Today I feel very much out of the woods. Two years in which I've not needed the serious drugs usually given for people who have had crises like mine, demonstrates fairly conclusively that I am not chronic. Am I ever grateful to have been allowed the freedom to find this out. Had I simply followed doctor's orders, I likely would still be on medications. No one would have taken the chance to take me off given my history. Intead, my current level of sanity would be attributed to the medications, rather than all the other things I have done to foster my health.
But back to coincidences. A final coincidence came to pass this past November. It was a terrifying one for me. I have always known there was something amiss with my mom, but rejected my brother's conclusion. His diagnosis was schizophrenia. In light of my own experience, I knew that to be impossible. I chose not to argue with my brother about it, thinking that my mother had just been damaged by her war experiences. I thought we could redeem her by being kind and compassionate.
Then, this fall, I came face to face with my mother's need to repeat the past and her complete inability to see my brother as the good person that he is. My stomach did not like the stories I was hearing from my brother, nor his assessment: that she could never change. And indeed, that she could relapse to the dangerous person we witnessed during times of childhood crisis. This shook my foundation, almost as much as my fear of relapse had several years before.

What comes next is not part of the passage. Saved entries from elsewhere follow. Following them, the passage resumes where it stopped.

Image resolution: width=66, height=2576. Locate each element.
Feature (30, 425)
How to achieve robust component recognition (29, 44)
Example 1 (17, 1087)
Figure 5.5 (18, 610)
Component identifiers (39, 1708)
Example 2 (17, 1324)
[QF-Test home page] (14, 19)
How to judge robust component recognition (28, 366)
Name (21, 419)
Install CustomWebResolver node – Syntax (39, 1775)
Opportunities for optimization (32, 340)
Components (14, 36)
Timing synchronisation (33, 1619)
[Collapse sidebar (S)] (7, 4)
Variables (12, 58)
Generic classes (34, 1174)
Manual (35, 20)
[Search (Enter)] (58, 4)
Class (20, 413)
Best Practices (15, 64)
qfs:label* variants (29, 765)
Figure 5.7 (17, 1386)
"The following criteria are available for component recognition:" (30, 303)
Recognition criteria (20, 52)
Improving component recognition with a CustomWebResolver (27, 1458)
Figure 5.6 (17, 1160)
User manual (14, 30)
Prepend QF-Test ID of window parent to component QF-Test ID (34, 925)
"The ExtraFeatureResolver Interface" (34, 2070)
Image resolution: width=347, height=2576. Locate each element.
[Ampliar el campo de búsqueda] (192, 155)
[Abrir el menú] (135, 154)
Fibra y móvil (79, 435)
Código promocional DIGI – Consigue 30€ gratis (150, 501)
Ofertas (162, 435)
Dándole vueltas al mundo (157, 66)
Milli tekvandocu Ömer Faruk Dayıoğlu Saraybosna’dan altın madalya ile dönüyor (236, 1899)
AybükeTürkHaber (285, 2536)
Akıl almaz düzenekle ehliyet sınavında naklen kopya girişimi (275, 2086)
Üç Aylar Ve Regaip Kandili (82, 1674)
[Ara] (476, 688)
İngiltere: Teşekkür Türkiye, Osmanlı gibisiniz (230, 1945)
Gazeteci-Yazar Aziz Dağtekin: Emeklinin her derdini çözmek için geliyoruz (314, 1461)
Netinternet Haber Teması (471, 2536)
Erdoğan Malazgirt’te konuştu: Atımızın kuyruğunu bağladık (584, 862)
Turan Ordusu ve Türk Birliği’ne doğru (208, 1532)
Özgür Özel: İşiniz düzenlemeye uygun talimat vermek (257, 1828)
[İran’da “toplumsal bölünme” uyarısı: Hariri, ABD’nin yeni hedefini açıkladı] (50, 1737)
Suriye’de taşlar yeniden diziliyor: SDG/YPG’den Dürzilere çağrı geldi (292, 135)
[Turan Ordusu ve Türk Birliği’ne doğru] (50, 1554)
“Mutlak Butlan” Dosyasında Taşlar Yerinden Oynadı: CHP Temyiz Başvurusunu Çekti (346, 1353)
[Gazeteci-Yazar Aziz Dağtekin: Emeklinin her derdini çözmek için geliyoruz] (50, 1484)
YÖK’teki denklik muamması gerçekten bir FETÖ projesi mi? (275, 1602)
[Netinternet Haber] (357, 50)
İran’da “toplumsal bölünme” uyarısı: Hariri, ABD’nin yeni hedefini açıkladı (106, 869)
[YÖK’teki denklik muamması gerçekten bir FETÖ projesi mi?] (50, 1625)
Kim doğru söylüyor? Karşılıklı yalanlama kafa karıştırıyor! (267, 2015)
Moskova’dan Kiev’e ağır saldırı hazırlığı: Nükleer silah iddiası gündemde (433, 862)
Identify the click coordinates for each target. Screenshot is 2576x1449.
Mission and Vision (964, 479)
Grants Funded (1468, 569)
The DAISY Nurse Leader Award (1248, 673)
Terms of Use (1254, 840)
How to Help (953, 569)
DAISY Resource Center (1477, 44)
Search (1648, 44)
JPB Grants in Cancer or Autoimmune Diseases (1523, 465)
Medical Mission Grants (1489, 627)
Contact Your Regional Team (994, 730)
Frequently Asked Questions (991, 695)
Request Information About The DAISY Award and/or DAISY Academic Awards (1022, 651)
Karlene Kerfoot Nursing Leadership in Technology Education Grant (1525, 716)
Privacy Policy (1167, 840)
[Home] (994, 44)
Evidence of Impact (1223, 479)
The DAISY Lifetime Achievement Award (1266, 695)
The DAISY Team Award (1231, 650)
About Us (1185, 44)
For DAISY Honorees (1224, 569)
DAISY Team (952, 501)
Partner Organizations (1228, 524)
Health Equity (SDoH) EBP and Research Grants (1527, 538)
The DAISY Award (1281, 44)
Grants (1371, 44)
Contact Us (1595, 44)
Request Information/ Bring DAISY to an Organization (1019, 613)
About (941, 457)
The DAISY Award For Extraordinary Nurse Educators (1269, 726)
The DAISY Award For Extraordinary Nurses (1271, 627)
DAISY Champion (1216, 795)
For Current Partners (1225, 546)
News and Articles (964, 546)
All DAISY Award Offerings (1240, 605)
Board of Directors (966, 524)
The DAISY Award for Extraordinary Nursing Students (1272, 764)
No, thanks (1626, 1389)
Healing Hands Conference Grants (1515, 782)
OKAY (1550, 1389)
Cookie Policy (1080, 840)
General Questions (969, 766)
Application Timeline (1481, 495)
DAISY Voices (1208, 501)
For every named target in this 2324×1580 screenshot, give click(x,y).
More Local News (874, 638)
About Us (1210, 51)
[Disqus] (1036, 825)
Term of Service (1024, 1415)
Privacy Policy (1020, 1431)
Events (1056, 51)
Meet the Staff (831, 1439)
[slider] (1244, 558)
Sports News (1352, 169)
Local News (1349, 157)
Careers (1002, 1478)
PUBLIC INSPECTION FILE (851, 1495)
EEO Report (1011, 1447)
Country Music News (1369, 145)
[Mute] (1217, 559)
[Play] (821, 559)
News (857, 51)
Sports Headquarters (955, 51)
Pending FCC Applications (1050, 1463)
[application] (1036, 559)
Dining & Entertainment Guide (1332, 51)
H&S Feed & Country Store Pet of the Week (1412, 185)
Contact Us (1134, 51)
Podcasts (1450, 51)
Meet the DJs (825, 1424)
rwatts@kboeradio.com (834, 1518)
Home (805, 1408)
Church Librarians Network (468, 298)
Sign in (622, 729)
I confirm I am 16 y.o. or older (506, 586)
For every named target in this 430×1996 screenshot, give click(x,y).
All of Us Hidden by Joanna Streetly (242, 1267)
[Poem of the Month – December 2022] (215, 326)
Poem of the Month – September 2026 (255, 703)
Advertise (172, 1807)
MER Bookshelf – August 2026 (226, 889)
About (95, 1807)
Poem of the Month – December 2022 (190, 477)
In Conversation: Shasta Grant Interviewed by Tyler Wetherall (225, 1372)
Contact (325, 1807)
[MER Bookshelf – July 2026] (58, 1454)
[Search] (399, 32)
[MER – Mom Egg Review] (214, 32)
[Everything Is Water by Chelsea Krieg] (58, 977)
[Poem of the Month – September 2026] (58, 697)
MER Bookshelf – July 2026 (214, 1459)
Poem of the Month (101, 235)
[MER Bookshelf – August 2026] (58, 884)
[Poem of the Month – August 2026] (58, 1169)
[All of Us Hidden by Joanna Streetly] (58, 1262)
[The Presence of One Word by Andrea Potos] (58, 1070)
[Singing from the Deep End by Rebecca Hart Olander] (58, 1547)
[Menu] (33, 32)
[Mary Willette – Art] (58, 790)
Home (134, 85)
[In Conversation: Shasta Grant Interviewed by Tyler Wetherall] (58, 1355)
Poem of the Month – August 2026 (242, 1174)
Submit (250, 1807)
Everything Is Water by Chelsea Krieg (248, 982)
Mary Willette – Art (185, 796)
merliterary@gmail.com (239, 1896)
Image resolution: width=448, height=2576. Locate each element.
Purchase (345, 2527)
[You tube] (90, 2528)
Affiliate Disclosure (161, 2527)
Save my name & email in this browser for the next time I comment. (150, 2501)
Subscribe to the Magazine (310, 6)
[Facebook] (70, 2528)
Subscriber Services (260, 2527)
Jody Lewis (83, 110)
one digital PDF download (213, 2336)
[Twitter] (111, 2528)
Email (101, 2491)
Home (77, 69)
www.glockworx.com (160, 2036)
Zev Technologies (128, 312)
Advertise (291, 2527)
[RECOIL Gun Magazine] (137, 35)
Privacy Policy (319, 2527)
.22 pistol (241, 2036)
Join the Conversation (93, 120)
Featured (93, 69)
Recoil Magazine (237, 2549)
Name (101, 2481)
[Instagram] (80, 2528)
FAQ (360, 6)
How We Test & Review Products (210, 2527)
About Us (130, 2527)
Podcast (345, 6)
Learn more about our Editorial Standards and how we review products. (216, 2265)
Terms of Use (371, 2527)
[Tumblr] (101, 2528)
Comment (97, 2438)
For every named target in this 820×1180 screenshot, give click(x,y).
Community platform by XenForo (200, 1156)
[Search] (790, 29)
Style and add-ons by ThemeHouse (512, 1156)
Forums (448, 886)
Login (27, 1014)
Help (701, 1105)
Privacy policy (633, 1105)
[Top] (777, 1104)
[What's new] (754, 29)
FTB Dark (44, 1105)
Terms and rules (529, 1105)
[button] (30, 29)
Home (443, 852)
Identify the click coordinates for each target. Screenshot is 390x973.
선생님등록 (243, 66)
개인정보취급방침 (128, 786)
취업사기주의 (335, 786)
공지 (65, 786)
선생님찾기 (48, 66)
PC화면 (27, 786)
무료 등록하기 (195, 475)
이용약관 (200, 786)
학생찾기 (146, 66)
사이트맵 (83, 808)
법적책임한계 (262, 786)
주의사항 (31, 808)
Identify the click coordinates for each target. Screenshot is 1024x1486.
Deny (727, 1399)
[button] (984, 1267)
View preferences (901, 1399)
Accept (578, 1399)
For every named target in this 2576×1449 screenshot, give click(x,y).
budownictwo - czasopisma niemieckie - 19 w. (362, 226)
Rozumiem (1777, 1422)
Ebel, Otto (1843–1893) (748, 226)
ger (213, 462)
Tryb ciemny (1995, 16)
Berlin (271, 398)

Next day, while I was at the point where I was ready admit defeat and write my mom off, a book in my therapist's waiting room literally jumped off the shelf at me. Stop Walking on Eggshells had a checklist on the back and I answered yes to each one. Finally there it was. The characteristics my brother had thought were schizophrenia, were Borderline Personality Disorder. I would not have brought the book home with me. There was so much still I did not want to know. My therapist told me I was welcome to borrow her book.
Thankfully bringing the book home to read, helped me to let go of my picture of my mom as a real Wicked Witch of the West. It helped me see her humanity, giving me understanding that set me free. It opened a new path for me to grieve what I will never be given by my mom. For in our mom's case, we likely have someone who is incurable. For a BPD must seek help and our mom never will.
Now my brother and I had something to agree on. As soon as I shared what I had learned, he began the work of locating books for himself. Later, comparing notes, we were stunned to agree on too many points in our experiences of our mom. Further, my brother always knew it was my dream to do the right thing and redeem my relationship with my mom, by bringing her into our home to care for her as she aged. So, he made sure I listened while he read aloud, that caring for a borderline parent is not safe for parent or child. I found my stomach again lurching, even as I knew he was right.